Bonobo explains how his music has changed since his 2003 breakthrough
“I spend time on the details, I think the details are where the soul is in a lot of music styles, especially electronic music,” says Simon Green (a.k.a. Bonobo), taking a break from rehearsing his latest album, The North Border, with the band he’s convened for his upcoming tour.
The North Border, which is Green’s fifth for Ninja Tune, is indeed a very soulful electronic album that’s incredibly easy to listen to, simply because it’s so beautifully textured and seamlessly constructed. It’s the sort of detailed production and maximalist minimalism that comes from a man alone in a room building and refining layer upon layer of sound.
“I don’t let the studio process be informed by whether it’s going to work live, I don’t really think about that. I think the most interesting thing is to have those challenges, it’s not really live music but it’s somehow going to work live,” says Green who started performing live with a band in 2005 after he released M For Monkey. “I didn’t want to do the nodding-into-a-laptop thing because I didn’t think that it really represented how I made the music. I’m playing a lot of instruments into the sampler. It would be a more honest representation of the record to have actual musicians play the parts that I played initially.”

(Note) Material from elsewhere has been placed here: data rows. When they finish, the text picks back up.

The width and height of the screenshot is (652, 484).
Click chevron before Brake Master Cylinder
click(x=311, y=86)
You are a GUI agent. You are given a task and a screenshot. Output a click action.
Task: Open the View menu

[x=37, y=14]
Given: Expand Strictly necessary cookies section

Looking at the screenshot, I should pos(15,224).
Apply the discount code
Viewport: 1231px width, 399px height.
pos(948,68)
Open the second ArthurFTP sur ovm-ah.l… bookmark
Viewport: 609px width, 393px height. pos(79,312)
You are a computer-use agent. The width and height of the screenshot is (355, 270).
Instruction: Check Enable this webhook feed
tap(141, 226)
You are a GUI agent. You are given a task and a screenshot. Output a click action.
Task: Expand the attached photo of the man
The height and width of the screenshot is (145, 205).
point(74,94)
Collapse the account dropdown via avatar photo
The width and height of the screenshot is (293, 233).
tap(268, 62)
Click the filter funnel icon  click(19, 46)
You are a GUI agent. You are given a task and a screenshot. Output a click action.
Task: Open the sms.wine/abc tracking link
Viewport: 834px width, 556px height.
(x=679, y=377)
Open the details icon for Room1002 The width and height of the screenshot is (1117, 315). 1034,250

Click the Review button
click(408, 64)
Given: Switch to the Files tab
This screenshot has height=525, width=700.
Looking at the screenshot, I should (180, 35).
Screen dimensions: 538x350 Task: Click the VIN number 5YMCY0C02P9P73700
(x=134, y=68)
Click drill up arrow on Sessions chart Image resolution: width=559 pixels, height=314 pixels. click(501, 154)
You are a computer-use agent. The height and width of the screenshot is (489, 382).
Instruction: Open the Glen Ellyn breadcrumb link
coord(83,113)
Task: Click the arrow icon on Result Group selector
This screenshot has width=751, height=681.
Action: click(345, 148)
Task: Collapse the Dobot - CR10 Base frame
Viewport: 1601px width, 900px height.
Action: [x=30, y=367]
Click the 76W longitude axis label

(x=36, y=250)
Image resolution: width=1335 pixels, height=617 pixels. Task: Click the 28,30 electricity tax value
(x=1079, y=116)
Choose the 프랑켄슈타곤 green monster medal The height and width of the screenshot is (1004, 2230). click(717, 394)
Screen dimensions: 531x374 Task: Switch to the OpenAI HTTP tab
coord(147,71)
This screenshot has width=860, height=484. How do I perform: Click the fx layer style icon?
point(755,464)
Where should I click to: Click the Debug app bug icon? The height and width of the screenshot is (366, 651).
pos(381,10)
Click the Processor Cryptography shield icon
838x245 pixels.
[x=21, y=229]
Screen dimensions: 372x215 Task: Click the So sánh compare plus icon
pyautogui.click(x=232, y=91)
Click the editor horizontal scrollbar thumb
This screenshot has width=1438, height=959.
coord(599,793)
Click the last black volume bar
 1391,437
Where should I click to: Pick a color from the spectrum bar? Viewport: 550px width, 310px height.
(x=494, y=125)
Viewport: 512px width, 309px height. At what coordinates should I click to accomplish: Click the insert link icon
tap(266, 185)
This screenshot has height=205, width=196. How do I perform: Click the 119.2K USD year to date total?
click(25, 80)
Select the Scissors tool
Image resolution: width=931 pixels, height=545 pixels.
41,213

Green explains that as the music evolves, so do the bands he creates to perform live. “The lineup has changed over time. It’s coming onto eight years that I’ve been doing it now, I’ve had the same drummer since day one but people come and go. I think that the way my music sounds now is different than the way it sounded in 2003, so the palette of instruments has changed and the lineup of the band has changed as well.”
Swinging from the branches
Bonobo’s sound has evolved over time, though it remains identifiably his own, and 2010’s Black Sands saw the audience for his well-honed, soulful electronic music grow by leaps and bounds. Even though he now lives in New York and the style of soulful downtempo electronic music he crafts is as deeply rooted in NYC’s Giant Step as it is in London’s soulful trip-hop heritage, he still considers himself more of a London boy, at least musically. “I’m into the UK-based scene and the abstract end of bass music has been a big influence. Even though I was living in New York I think I made a London record.”
Make no mistake, just because the man and his music have roots doesn’t mean that Bonobo’s not branching out and fruitfully experimenting with new sounds and textures. “The thing that kept it interesting for me was using different tones and sounds, I wanted to sort of strip away the jazzy elements and bring in more electronic elements but use them in a very melodic and textural way.”
Some of the tracks, like the transcendent single “Cirrus,” are heavily electronic. It will be interesting to see how Bonobo and his band resolve the challenge of performing live some of the evocative but more headily electronic tracks on The North Border. After all, part of the joy of hearing someone playing live comes from the improvisation and how a live version is different from the record—that’s where you find the soul, in the details.